Consumer spending makes up about 70 percent of U.S. GDP – it amounted to about $11 trillion in 2011. These days, consumers aren’t sure what to think, with signs of recovery in the housing markets overshadowed by persistently high unemployment rates. Talk of an impending student loan crisis isn’t helping. It’s hard to expect consumers to rescue the economy when their incomes are stagnating.
Business spending on buildings and equipment only makes up about 12 percent of GDP ($1.9 trillion in 2011), but because it gets multiplied as it flows around the economy, investment spending is particularly important. Right now, businesses aren’t seeing consumer or international demand growing quickly enough to motivate them to spend more on expansion. This continues to drag the economy down, and there are few signs that businesses are going to power a strong recover any time soon.
Government spending makes up 20 percent of GDP, or about $3 trillion. Contrary to most people’s beliefs, 60 percent of that, or $1.8 trillion, is at the state and local levels. Reduced tax revenues caused state and local government to slash spending and employment, and total government employment is still down by more than 1 million jobs since its peak in April 2009. The looming Fiscal Cliff, a pending election, gridlock in Congress, and debt growing at unsustainable rates are all causing uncertainty and unease with consumers and businesses.
Total exports were $2.1 trillion in 2011, while imports were $2.7 trillion, meaning net exports (exports minus imports) actually decrease GDP. Internationally, continuing problems in the Eurozone and concerns about China weigh on the economy as well.
The net effect of all these factors on the economy as a whole is lukewarm at best.
So what needs to happen?

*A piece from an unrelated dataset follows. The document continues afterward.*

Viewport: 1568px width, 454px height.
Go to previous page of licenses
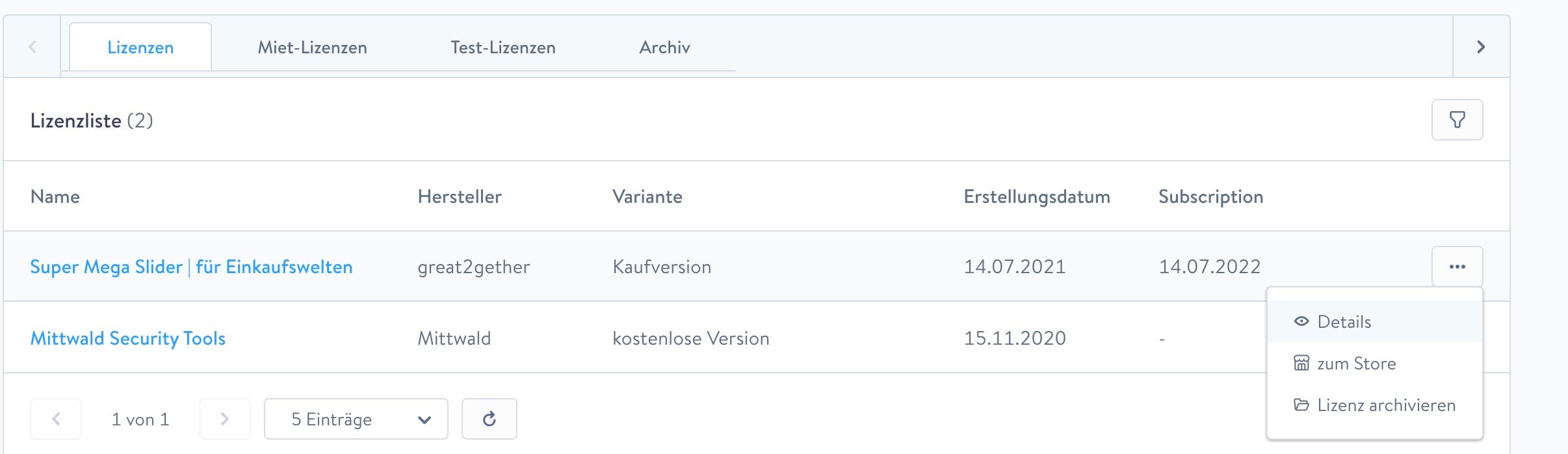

In general terms, we need for enough things to start going right to create a self-sustaining recovery, a critical mass of good things or good news. Enough cylinders firing to get the economic engine up to speed.

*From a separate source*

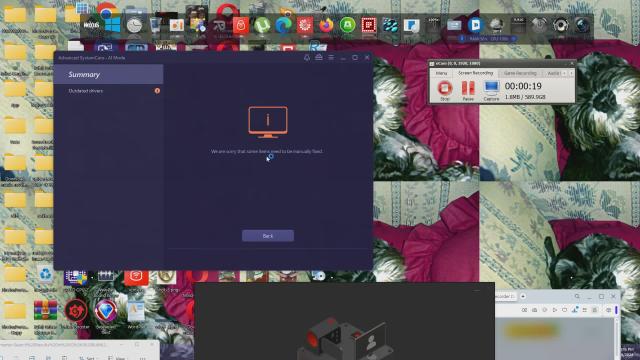640x360 pixels.
Task: Open uTorrent from the dock
Action: [x=262, y=25]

How best to get there is up for debate. It’s possible – perhaps even likely – that the economy will eventually right itself on its own, without any interference. The trouble is that in the meantime lots of workers will sit idle, and many children may go hungry.

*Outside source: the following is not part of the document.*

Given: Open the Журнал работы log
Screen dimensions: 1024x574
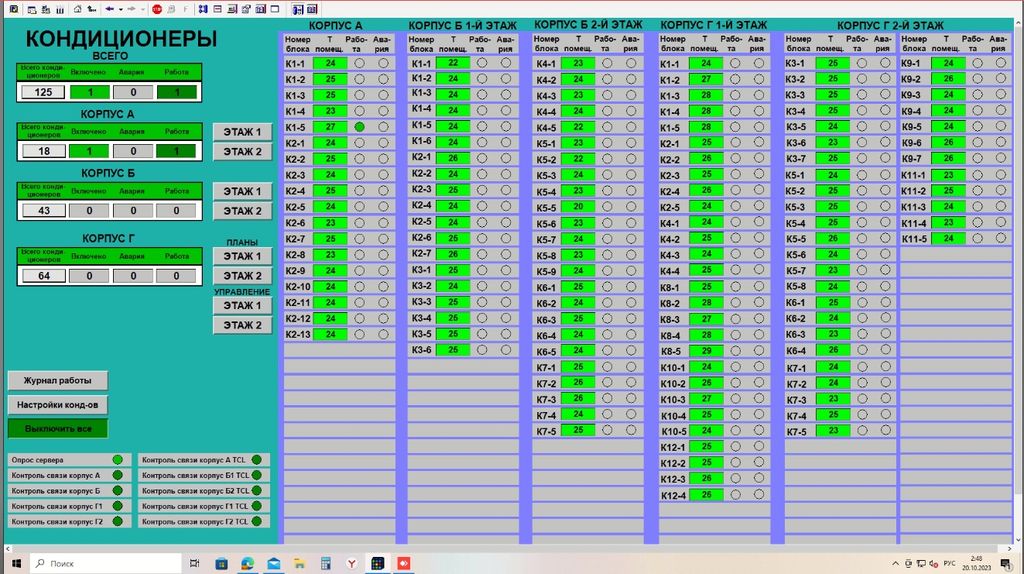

A proven yet controversial solution would be to expand fiscal stimulus until the economy gets going on its own again. The problem there is that this requires expanding the federal debt even more.
The Federal Reserve meanwhile has been doing what it can to stimulate the economy with monetary policy. However, there’s only so much more the Fed can do. Opponents also criticize any Fed attempts to stimulate the economy for fear of inflation, even though there are few signs that inflation is a real concern.
For now, though, it looks like all we can do is sit, wait, and hope.